VVR enables you to replicate data volumes in a shared disk group environment, for use with parallel applications that use Cluster Volume Manager (CVM) for high availability. You can replicate data volumes in a shared disk-group to a remote site, for disaster recovery or off-host processing.

A shared disk group is shared by all nodes in a cluster. A shared (or cluster-shareable) disk group is imported by all nodes in a cluster. Disks in a shared disk group must be physically accessible from all systems that join the cluster. VVR supports configurations in which both the Primary and Secondary disk group are shared, or either the Primary or the Secondary disk group is shared. Therefore, if the Primary disk group is shared, the Secondary disk group can be a private disk group or vice versa.

When replicating data from a shared disk group to the remote site, VVR works with the cluster functionality of Veritas Volume Manager. The cluster functionality of VxVM requires that one node act as the master node; all other nodes in the cluster are slave nodes.

Note:

Currently, replication support is limited to 8-node cluster applications.

For complete information on the cluster functionality (CVM) provided by VxVM, see the Veritas Storage Foundation Cluster File System High Availability Administrator's Guide

VVR includes the VCS agents for VVR to provide support for VVR in a shared disk group environment.

See Introducing the VCS agents for VVR.

For information about VCS, see the Veritas Cluster Server documentation set.

Note:

Veritas Cluster Server is a separately licensed product. Veritas Cluster Server is not included with Veritas Volume Replicator. Veritas Cluster Volume Manager (cluster functionality) is included with Veritas Volume Manager, however you must have a separate license to use this feature. VVR also supports the cluster functionality of Veritas File System (VxFS), which is a separately licensed product.

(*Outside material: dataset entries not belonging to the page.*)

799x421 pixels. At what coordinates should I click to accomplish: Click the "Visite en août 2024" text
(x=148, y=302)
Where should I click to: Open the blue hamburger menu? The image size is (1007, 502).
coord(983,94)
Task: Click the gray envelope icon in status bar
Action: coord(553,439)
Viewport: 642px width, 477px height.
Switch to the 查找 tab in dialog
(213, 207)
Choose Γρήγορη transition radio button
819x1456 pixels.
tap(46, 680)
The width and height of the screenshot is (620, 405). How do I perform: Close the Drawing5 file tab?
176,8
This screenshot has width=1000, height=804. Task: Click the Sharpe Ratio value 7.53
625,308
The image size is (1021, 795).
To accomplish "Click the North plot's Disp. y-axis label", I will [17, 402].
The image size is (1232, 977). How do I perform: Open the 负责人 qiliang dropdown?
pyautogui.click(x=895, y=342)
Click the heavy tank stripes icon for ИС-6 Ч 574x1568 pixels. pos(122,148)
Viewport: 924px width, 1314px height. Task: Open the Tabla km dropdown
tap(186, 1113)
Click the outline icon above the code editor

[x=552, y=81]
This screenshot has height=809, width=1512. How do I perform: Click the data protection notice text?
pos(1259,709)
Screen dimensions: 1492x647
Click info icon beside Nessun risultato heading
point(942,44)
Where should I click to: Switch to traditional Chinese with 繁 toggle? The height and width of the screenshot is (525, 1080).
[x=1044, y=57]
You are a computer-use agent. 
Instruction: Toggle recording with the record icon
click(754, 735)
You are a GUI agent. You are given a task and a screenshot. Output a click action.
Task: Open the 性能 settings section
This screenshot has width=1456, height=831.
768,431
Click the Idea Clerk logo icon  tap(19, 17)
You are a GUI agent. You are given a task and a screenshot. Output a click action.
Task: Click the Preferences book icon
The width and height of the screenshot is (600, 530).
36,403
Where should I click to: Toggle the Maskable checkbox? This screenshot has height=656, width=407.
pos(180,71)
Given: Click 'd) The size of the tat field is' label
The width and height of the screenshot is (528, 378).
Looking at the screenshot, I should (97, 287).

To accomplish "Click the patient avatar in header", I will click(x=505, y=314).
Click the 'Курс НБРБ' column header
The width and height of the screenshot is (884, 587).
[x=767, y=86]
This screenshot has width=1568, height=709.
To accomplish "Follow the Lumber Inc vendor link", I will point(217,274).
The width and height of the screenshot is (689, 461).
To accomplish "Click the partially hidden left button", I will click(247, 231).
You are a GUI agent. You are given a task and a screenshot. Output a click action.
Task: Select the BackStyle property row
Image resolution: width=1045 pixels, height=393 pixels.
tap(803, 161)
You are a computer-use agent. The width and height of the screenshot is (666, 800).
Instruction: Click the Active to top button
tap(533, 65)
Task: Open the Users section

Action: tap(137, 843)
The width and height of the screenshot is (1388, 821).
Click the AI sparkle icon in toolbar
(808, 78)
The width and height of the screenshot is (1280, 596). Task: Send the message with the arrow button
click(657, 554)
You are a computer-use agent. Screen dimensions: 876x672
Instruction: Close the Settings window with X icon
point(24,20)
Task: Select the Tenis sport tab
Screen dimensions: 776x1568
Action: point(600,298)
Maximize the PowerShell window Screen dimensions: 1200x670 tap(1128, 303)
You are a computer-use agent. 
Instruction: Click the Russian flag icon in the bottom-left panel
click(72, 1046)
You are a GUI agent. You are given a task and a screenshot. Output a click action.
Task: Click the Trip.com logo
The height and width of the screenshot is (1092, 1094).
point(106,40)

VVR adheres to the same model as CVM for most commands that change the configuration. However, some commands that are specific to VVR are exceptions and must be issued from the CVM master node. These commands include vradmin createpri, vxibc, vxrvg, and the vxrlink commands including vxrlink assoc, vxrlink dis, vxrlink att, vxrlink det, vxrlink pause, vxrlink resume, vxrlink restore, and vxrlink checkdelete. Informational commands such as vxrlink stats, vxrlink status, vxrlink verify, vxrlink cplist, and vxrlink updates can be run on any cluster node.

Note that the vxrlink status command and the vxrlink stats command display the same information on all the nodes in the cluster, whereas, the vxrvg stats command displays information pertaining to the node on which you run the command. The vxrvg stats command provides information about the reads and writes performed on the node on which you run it, therefore the information applies to that node only.